* **Selected passage**:
>> start

Make sure your Colaboratory environment has `datasets` and `transformers` libraries installed.

In [None]:
!pip install datasets==2.2.1 transformers==4.19.1

In [None]:
import os
import numpy as np
import torch
import random
import datasets
from datasets import load_metric
from transformers import pipeline, Trainer, TrainingArguments, AutoTokenizer, AutoModelForSequenceClassification
import matplotlib.pyplot as plt

# enabling inline plots in Jupyter
%matplotlib inline

datasets.logging.set_verbosity_error()

# Exercise: Exploring BERT

In this exercise set, we will be playing with the Transformer model BERT. We will start by moving our workflow to Google Colaboratory, where we can open jupyter notebook (.ipynb) files and run their code using free GPUs. Next, we will explore the stereotype content of a pre-trained BERT model. Finally, we will fine-tune the BERT model to specialize in the `tweet_eval` sentiment classification task.

# 1. Moving to Google Colaboratory

With Google Colab, you can run python notebooks in your browser while getting free access to GPU.

There is a great guide on how to get started with Google Colab [here](https://towardsdatascience.com/getting-started-with-google-colab-f2fff97f594c). You will need a Google account to do so.

If you want to work on this exercise notebook, then it should be as simple as uploading it to your Google Drive, right-clicking and choosing Open With, and then picking Google Colab (if it is not listed, you may have to click Connect more apps first, search for Colab, and install it).

>> end

* **Supplied information**:
>> start

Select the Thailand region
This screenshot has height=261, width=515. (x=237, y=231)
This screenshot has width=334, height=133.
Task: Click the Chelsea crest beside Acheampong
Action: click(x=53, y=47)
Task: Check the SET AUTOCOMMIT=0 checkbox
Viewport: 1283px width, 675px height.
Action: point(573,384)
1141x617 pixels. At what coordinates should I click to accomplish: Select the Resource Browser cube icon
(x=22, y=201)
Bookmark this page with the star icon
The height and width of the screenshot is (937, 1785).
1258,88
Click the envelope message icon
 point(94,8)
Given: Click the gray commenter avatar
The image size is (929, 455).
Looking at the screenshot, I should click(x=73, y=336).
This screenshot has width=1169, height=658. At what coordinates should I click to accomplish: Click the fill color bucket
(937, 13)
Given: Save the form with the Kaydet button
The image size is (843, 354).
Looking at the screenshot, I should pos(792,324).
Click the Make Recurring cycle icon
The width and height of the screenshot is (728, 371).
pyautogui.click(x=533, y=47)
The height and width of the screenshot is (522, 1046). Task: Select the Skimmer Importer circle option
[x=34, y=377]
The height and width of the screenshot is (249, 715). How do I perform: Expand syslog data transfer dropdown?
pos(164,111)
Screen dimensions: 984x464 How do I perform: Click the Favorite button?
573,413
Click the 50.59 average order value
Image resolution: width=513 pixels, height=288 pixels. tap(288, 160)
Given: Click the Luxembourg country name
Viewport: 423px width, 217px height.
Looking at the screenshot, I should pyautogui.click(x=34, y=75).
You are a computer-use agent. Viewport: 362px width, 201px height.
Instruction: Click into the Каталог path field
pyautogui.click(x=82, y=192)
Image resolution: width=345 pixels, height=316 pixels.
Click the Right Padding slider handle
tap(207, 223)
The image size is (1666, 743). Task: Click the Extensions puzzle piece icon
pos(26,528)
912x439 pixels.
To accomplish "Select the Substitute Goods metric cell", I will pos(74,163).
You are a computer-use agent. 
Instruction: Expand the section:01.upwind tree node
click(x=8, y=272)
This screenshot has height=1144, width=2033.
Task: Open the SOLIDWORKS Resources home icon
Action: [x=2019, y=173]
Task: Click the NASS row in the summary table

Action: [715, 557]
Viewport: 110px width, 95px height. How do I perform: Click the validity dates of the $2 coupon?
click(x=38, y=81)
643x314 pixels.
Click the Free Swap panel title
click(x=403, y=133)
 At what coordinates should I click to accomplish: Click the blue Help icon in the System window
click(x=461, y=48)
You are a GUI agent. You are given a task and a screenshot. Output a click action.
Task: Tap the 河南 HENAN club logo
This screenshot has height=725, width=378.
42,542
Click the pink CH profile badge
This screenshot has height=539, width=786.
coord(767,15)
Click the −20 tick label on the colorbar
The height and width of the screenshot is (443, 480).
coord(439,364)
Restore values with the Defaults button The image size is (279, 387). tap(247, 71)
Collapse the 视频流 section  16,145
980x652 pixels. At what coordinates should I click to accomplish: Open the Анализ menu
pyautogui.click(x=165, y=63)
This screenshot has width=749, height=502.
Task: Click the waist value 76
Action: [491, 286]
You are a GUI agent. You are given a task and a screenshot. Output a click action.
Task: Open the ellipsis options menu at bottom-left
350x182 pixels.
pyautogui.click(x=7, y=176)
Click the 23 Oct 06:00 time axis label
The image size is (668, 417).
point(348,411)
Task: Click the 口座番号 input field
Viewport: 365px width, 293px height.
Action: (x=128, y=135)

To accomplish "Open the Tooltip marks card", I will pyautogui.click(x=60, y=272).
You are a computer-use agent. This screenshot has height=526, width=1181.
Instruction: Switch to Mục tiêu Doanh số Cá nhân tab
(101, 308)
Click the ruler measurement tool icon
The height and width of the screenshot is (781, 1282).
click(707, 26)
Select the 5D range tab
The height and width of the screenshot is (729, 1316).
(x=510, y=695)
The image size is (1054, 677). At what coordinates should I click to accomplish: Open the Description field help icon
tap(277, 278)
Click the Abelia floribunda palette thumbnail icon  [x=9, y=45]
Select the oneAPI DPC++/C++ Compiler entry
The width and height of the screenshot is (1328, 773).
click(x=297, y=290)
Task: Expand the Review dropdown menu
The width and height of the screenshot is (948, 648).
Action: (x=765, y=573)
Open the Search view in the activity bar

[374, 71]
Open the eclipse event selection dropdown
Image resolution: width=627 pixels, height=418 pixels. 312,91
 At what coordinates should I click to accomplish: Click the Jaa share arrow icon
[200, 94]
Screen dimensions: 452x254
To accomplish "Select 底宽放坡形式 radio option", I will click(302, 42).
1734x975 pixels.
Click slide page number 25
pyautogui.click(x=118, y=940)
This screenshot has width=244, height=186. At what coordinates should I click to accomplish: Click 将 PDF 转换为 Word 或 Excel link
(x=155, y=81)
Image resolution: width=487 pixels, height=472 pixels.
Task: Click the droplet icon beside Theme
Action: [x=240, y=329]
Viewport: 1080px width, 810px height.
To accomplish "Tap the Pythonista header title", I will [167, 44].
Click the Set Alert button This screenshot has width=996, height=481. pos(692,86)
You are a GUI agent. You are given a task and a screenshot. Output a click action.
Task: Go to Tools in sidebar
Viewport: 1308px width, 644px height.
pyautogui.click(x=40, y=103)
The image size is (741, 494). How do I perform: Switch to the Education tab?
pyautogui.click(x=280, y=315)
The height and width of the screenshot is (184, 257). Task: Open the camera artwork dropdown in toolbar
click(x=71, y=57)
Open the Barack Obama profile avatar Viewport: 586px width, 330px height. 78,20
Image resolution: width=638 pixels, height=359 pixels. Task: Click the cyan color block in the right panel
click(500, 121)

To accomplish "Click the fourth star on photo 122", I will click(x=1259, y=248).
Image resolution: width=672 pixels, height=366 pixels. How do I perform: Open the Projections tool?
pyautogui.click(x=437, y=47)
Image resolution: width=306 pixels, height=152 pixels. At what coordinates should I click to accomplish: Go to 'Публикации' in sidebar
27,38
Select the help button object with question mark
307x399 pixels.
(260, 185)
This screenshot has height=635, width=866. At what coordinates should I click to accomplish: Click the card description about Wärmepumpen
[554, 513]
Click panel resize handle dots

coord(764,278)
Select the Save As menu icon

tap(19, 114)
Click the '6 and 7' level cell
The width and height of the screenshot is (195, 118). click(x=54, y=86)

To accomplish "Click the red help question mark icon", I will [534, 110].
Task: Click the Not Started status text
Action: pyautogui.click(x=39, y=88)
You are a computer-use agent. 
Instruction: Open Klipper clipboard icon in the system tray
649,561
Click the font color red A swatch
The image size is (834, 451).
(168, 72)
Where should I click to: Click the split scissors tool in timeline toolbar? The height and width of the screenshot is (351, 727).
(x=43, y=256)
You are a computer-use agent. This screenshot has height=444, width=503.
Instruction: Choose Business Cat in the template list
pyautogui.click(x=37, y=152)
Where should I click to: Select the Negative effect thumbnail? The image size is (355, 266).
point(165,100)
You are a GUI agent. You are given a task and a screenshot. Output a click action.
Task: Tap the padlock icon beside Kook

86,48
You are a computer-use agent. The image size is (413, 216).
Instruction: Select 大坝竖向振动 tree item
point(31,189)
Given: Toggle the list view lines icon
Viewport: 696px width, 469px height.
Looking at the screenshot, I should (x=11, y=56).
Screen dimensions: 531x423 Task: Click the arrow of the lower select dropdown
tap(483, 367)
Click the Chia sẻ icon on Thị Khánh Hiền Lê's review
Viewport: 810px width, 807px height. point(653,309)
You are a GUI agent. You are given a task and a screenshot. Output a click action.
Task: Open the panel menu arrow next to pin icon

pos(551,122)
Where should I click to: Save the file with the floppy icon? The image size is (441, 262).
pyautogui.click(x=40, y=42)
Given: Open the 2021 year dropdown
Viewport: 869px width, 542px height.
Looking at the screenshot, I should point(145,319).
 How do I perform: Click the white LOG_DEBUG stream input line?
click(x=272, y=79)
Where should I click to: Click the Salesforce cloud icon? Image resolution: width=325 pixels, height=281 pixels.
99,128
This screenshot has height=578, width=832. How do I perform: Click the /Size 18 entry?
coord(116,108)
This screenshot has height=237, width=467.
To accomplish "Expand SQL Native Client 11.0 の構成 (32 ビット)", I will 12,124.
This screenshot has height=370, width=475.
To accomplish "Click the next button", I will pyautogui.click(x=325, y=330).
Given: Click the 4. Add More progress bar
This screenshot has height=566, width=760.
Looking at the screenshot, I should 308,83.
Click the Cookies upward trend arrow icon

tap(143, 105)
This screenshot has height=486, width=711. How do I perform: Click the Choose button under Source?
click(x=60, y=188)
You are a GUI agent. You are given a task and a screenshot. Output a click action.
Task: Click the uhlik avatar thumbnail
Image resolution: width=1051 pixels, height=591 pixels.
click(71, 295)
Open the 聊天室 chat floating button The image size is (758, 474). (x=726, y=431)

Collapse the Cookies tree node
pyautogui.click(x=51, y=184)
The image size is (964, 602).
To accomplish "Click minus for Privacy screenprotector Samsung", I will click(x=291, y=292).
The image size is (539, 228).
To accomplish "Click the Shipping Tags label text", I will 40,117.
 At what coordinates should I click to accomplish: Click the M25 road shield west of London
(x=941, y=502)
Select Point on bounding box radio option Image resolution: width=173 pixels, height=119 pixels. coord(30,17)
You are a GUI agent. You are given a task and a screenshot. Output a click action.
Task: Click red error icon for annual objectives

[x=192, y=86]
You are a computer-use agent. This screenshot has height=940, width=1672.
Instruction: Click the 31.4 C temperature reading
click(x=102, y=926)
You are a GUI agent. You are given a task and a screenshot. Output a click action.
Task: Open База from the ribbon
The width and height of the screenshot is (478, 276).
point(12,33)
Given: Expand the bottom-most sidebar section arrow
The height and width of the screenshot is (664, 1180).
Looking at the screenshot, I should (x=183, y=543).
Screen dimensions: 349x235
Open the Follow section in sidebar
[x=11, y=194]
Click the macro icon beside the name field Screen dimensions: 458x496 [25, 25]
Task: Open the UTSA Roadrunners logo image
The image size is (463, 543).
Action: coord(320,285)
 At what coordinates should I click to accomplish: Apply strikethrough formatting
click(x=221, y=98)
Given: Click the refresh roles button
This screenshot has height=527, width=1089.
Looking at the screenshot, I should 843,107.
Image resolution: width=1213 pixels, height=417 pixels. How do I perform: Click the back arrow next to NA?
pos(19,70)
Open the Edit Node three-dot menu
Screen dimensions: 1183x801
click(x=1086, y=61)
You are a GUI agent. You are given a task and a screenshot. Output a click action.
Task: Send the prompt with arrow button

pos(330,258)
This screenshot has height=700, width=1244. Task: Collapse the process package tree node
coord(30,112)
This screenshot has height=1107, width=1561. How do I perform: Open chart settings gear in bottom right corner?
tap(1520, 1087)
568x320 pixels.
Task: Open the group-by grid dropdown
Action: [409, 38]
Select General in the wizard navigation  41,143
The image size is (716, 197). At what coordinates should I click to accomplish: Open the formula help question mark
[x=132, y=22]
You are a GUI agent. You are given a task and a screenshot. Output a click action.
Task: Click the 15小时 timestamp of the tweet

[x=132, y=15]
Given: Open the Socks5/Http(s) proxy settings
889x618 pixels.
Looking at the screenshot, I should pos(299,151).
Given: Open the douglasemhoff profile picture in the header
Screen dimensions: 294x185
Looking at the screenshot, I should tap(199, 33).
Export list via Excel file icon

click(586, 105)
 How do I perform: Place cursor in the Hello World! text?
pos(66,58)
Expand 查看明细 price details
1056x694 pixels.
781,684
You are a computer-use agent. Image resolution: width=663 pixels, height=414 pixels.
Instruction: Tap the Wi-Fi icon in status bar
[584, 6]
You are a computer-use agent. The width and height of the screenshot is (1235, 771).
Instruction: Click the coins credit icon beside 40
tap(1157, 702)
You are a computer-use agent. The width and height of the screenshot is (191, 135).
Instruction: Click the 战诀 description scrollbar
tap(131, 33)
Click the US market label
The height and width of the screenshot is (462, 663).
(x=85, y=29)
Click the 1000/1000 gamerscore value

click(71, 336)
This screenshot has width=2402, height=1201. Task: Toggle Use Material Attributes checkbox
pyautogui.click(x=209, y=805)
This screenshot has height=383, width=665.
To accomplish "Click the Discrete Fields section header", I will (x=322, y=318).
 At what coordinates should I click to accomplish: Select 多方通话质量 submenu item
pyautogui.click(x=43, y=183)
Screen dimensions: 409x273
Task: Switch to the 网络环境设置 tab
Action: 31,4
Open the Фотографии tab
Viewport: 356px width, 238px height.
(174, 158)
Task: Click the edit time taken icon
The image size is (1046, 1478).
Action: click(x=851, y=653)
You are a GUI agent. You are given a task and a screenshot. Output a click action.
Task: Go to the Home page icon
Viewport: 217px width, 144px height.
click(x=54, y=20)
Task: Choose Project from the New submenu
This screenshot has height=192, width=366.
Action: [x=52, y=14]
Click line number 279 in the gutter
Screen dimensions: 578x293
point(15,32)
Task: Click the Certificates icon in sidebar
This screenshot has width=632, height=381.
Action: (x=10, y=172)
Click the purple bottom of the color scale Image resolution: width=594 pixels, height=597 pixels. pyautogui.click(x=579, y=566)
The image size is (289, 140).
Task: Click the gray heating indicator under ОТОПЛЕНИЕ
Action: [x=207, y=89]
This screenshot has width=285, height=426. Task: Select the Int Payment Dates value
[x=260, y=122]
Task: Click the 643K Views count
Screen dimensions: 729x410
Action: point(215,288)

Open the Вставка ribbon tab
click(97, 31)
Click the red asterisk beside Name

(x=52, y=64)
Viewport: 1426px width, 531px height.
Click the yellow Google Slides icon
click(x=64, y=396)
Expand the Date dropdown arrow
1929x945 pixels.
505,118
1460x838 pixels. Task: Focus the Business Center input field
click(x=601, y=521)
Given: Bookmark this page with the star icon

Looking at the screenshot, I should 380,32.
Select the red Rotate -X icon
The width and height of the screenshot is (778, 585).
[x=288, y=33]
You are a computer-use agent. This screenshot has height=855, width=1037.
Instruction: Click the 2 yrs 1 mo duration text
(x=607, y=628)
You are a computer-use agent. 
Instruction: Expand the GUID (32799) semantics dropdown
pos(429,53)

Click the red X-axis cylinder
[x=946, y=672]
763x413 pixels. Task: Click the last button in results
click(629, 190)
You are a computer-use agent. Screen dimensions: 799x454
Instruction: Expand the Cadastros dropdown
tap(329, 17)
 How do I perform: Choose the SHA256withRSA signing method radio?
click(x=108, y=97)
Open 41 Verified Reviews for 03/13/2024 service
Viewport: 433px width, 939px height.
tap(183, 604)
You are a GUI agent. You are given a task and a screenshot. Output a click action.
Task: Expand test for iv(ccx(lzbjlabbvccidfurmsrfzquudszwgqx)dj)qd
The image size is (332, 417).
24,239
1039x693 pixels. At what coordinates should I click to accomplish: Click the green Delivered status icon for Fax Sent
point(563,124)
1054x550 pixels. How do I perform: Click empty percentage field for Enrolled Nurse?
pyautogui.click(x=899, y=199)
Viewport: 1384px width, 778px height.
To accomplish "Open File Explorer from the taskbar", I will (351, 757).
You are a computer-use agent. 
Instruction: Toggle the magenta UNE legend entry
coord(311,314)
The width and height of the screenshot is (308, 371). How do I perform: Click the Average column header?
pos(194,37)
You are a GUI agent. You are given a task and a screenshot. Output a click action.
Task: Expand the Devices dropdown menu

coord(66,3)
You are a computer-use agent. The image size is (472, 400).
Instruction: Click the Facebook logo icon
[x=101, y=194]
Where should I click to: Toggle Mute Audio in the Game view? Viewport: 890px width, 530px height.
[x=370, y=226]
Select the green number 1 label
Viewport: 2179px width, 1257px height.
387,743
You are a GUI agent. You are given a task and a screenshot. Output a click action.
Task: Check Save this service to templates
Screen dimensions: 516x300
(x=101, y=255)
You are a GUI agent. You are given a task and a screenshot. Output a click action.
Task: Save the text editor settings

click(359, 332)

>> end

* **Requirements**:
1. According to the BERT exercise notebook, on which sentiment classification task will the BERT model be fine-tuned?
2. Continue the BERT exercise notebook from the point where it ends.

* **Solved problems**:
1. The `tweet_eval` sentiment classification task.

2.
1. Make sure that your Colaboratory notebook has the GPU enabled. You can do so in the top menu bar, under Runtime. Click Change Runtime Type and make sure the Hardware Accelerator is set to GPU.

2. Run the code below to out what kind of GPU that is, how much memory it has, and how much memory is currently reserved and allocated. We have wrapped this into a function which we could call again later as we use up memory.


In [None]:
# GPU housekeeping code: you do not need to modify anything, simply
# read through it to understand what is going on, and run as is

#if a GPU is available on Google Colab, use it. Otherwise use local CPU.
device = "cuda:0" if torch.cuda.is_available() else "cpu"

# a helper function to format byte counts into KB, MB and so on
def bytes_format(b):
    if b < 1000:
              return f'{b} B'
    elif b < 1000000:
        return f'{round(float(b/1000),2)} KB'
    elif b < 1000000000:
        return f'{round(float(b/1000000),2)} MB'
    else:
        return f'{round(float(b/1000000000),2)} GB'

# a helper function to check the amount of available memory
def memory_report():
  if device!='cpu':
    print(f"GPU available: {torch.cuda.get_device_name()}")
    #print(torch.cuda.memory_summary())
    total = torch.cuda.get_device_properties(0).total_memory
    reserved = torch.cuda.memory_reserved(0)
    allocated = torch.cuda.memory_allocated(0)
  #  free = reserved-allocated  # free inside memory_reserved
    print(f"Total cuda memory: {bytes_format(total)}, reserved: {bytes_format(reserved)}, allocated: {bytes_format(allocated)}")
  else:
    # Print total memory available on CPU
    print(f'hi! im {platform.processor()}, ur cpu, the GPU is not available rn')
    total_memory = psutil.virtual_memory().total
    print(f"Total CPU memory: {bytes_format(total_memory)}")

memory_report()

GPU available: Tesla T4
Total cuda memory: 15.84 GB, reserved: 0 B, allocated: 0 B


In [None]:
device

'cuda:0'

## 2. Playing with Masked Language Models.

1. We are going to explore a smaller version of the pre-trained BERT model that is called "BERT-medium".

The easiest way to run pre-trained transformer models is by using the [pipeline](https://huggingface.co/docs/transformers/v4.28.1/en/main_classes/pipelines#transformers.pipeline) function in the Hugging Face transformers library. It takes in two arguments: the task that you want the model to execute (chosen from a list of named tasks), and the model itself (either its name or the actual fitted model).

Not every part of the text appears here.